KAMPALA – Today two more people calling themselves concerned citizens have petitioned the High Court challenging the daily Shs200 tax imposed on the social media platforms.
The two petitioners Paul Ssembajjwe and Iddi Ouma dragged the Attorney General (AG) to court claiming that the introduction of a tax of Shs200 by the government of Uganda through the Ministry of Finance payable by everyone for his or her daily usage of social media violates the constitution of Uganda that allows the access to information which constitutional right is guaranteed under Article 41 of the constitution.
The two who claim that they petitioned court behalf of the people of Uganda who are affected by the actions of the government contend that their fundamental constitutional rights have been fundamentally breached by the respondent’s (AG) agents and employees by further implementing the levying of the impugned tax of Shs200.
They claim that social media users in Uganda are going to be curtailed to quickly access information unless they have subscribed immediately to the tax and unless one has paid it he or she cannot access the services and information that is disseminated through the social media.

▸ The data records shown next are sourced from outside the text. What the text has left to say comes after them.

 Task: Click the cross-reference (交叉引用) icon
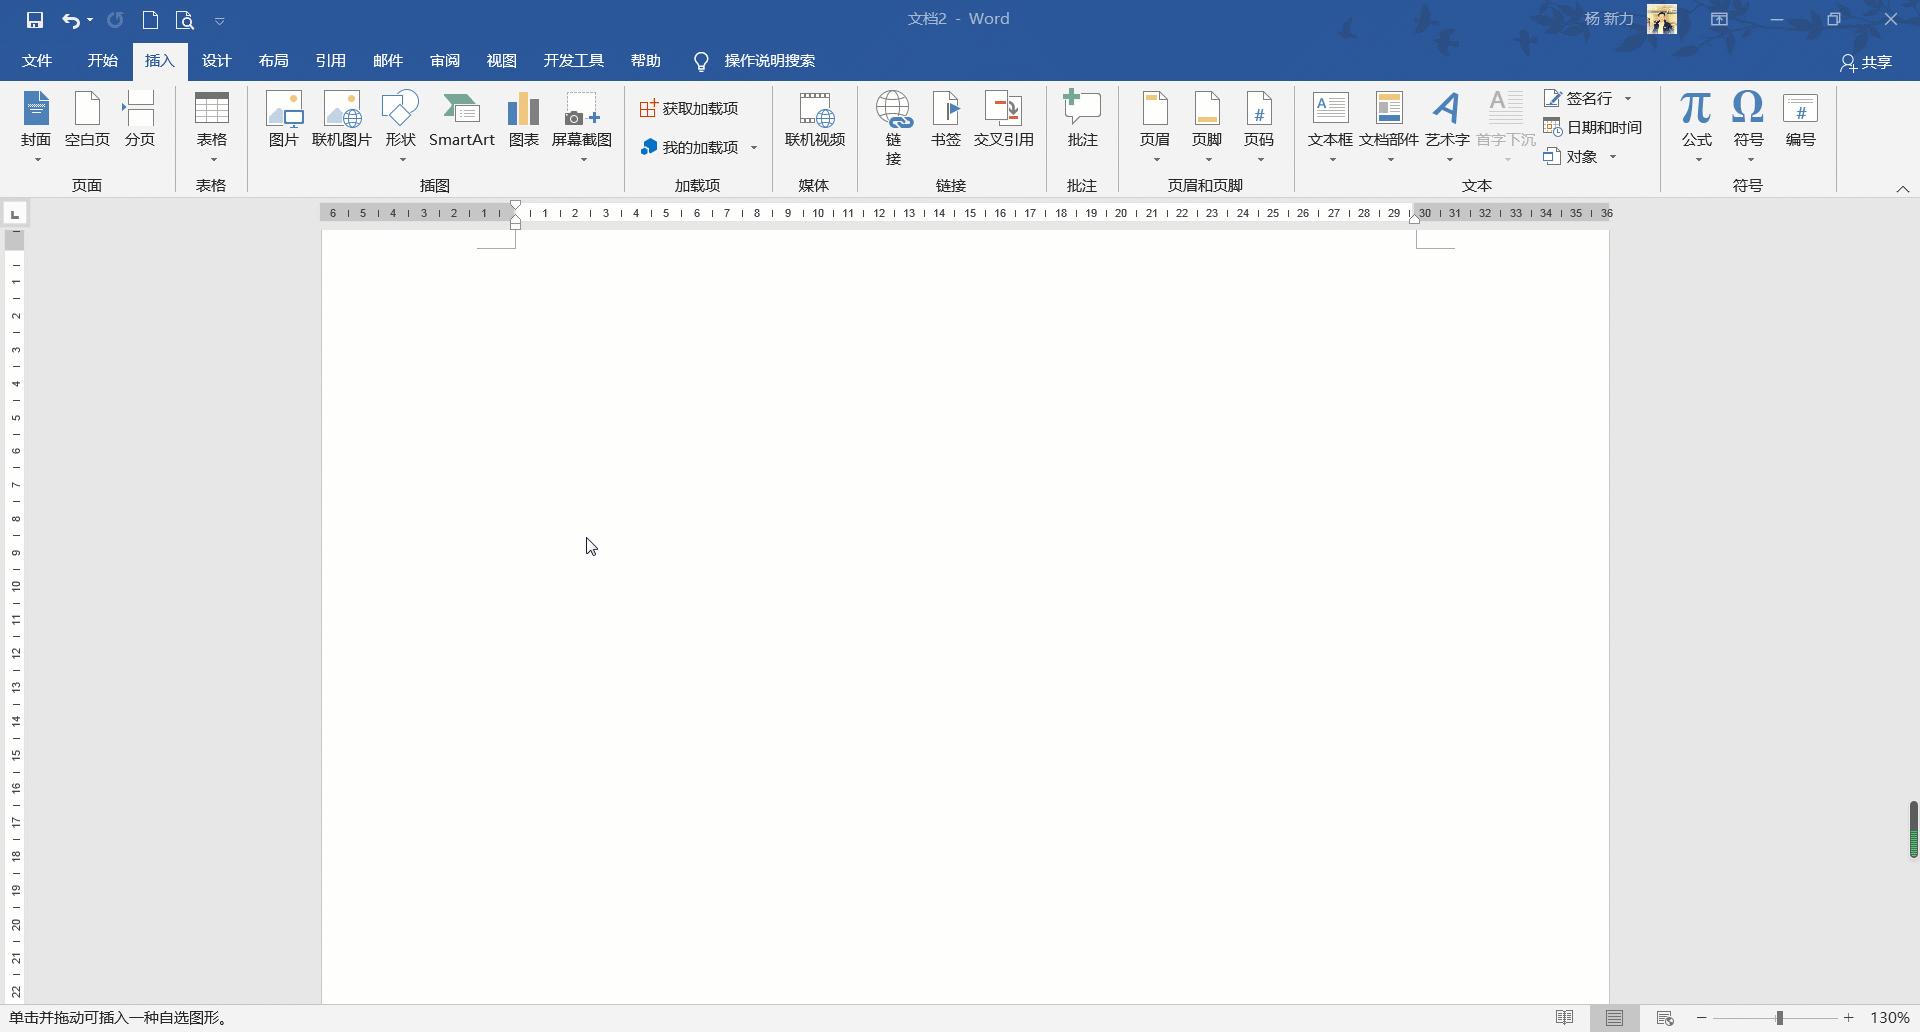pyautogui.click(x=1003, y=119)
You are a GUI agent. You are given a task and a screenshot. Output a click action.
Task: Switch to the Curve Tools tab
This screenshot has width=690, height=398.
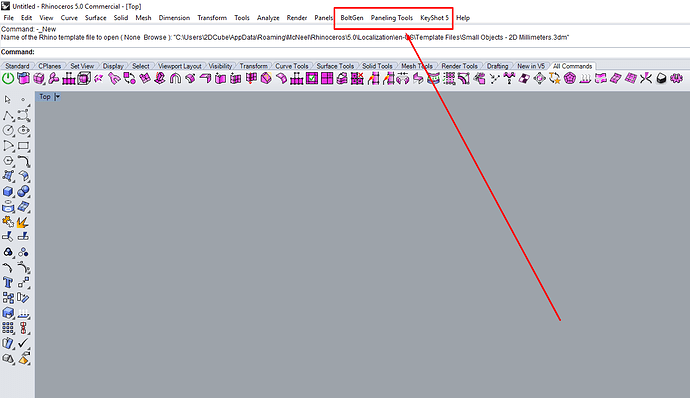[x=291, y=66]
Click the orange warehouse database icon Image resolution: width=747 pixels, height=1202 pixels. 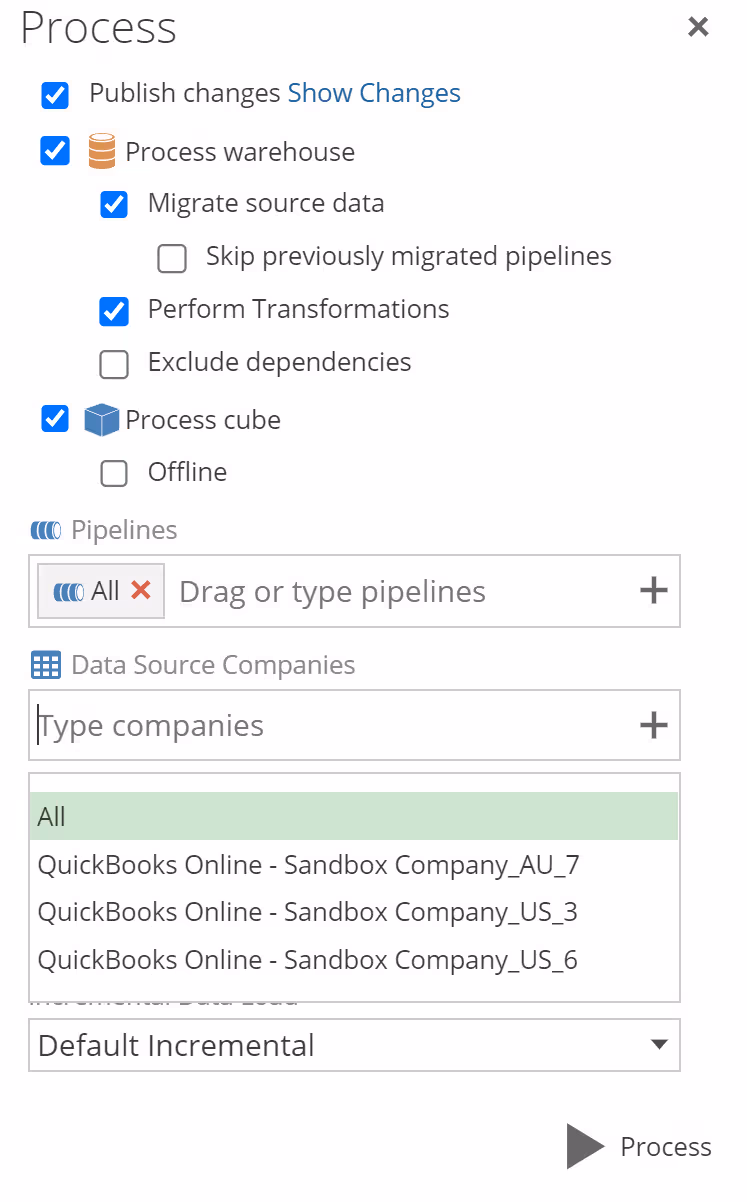[x=102, y=152]
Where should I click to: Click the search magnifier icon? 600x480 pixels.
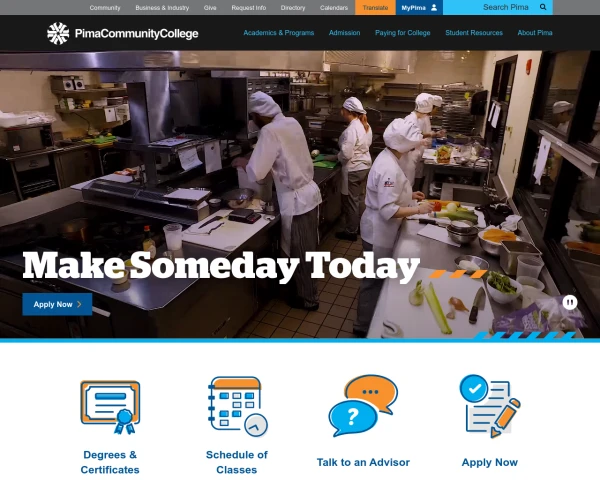pyautogui.click(x=543, y=7)
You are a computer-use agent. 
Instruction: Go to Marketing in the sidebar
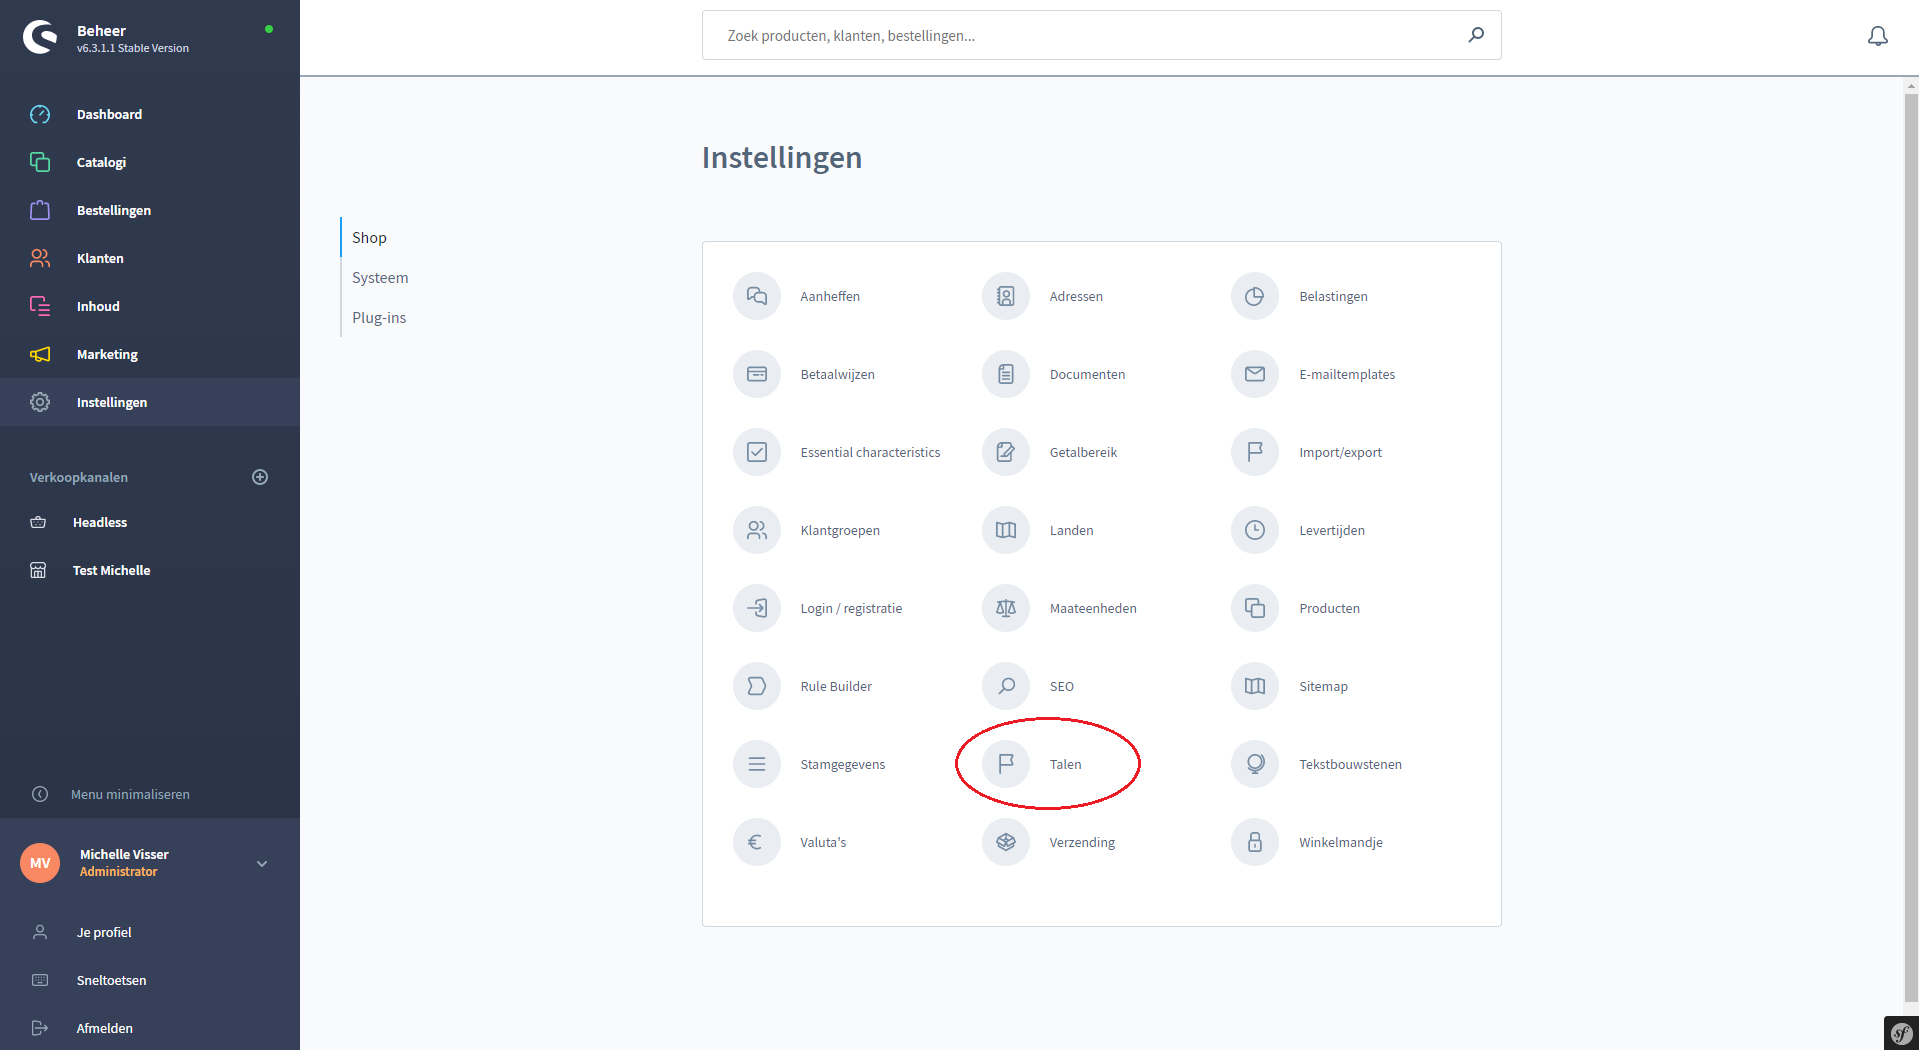[107, 354]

They want court to declare that the tax of Shs200 is illegal, unconstitutional and against the spirit of constitutionalism and the rule of law which are the core values of a democratic state like Uganda. They also want a permanent injunction restraining AG from enforcing and further implementing the said tax under the national budget of 2018 to 2019 against the social media users in Uganda and the whole public.
On Monday this week, a technology law company, (Cyber Law Initiative (U) Ltd), alongside its four directors; Daniel Opio Bill, Moses Baguma, Emmanuel Okiror and Silver Kayondo, became the first petitioners to challenge the social media tax before courts of law.